◆ **What the exercise asks**: Copy the records word for word, from their first line through the line containing "Image resolution: width=1920".

[Target pointing data]
--- BEGIN ---

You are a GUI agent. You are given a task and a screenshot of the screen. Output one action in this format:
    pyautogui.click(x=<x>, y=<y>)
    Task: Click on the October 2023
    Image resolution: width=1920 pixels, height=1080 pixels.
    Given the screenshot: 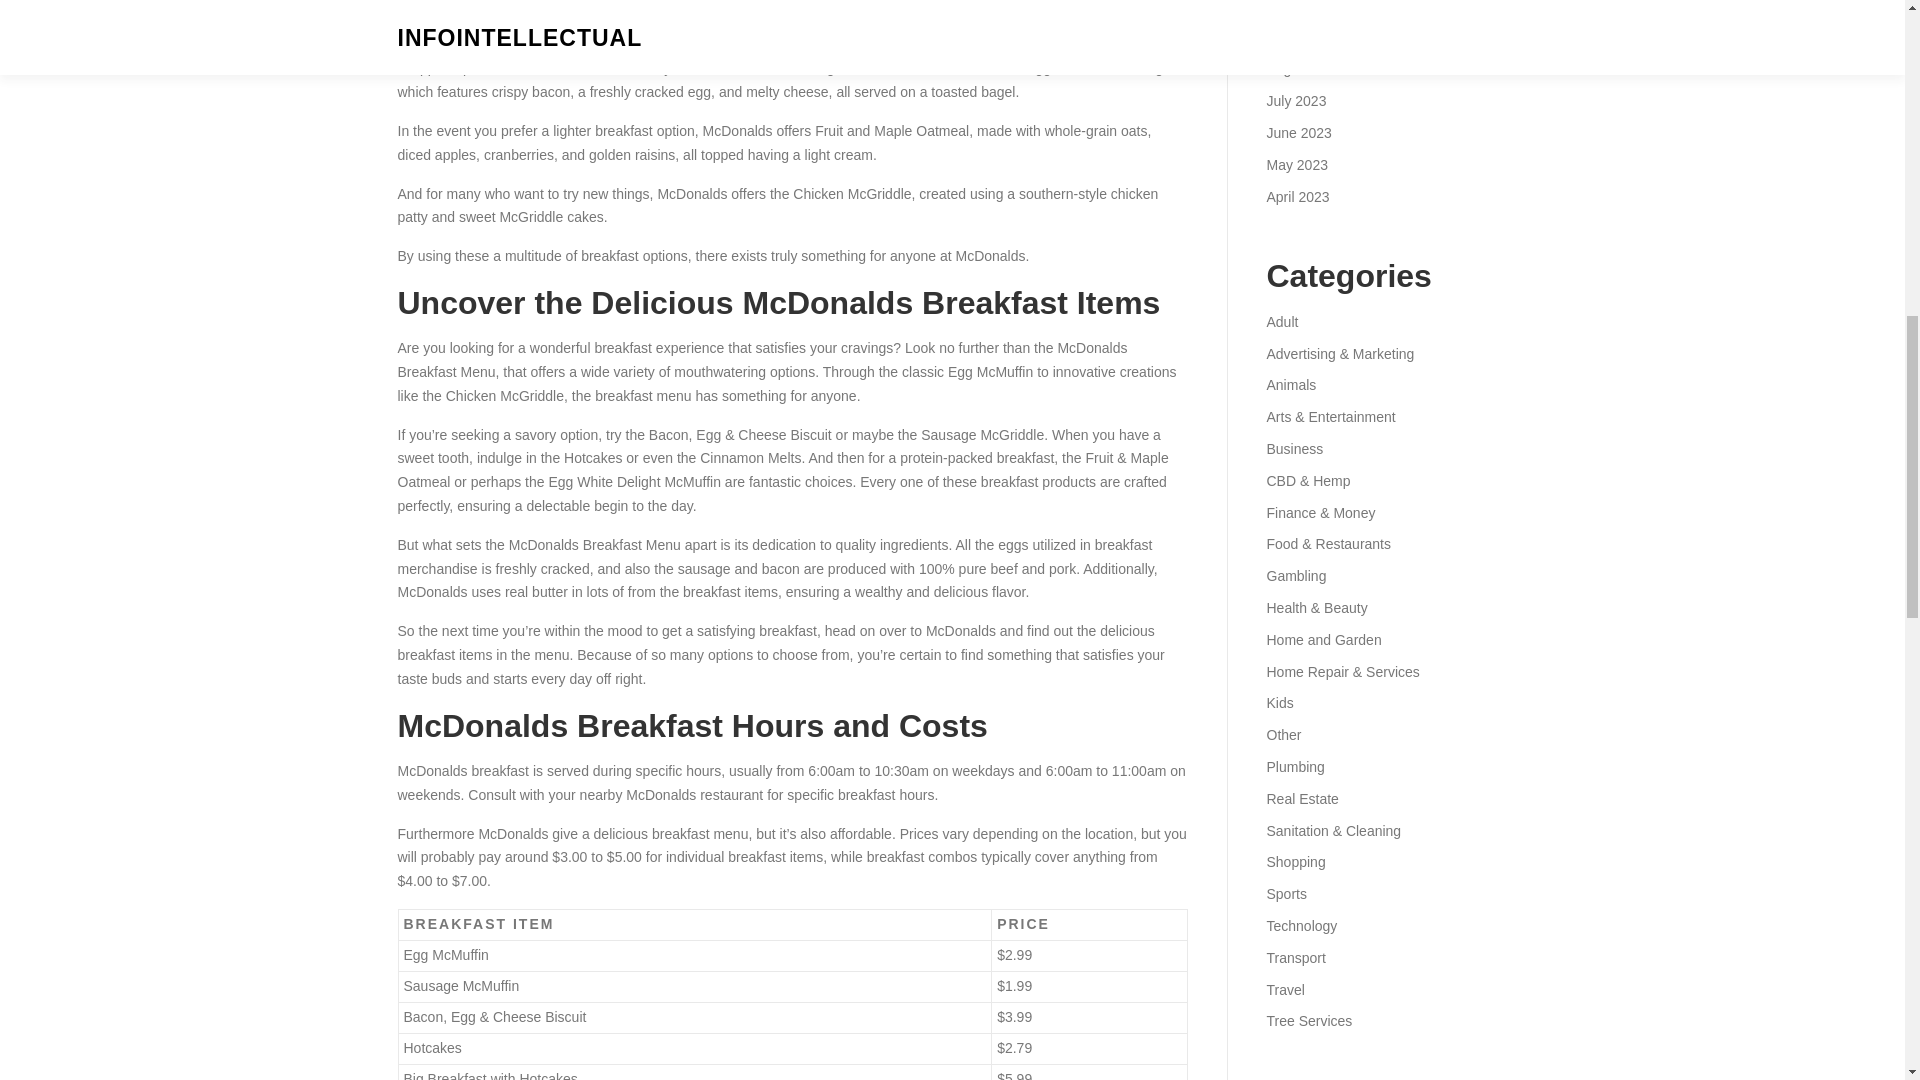 What is the action you would take?
    pyautogui.click(x=1308, y=7)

--- END ---

◆ **Exercise answer**:
You are a GUI agent. You are given a task and a screenshot of the screen. Output one action in this format:
    pyautogui.click(x=<x>, y=<y>)
    Task: Click on the October 2023
    Image resolution: width=1920 pixels, height=1080 pixels.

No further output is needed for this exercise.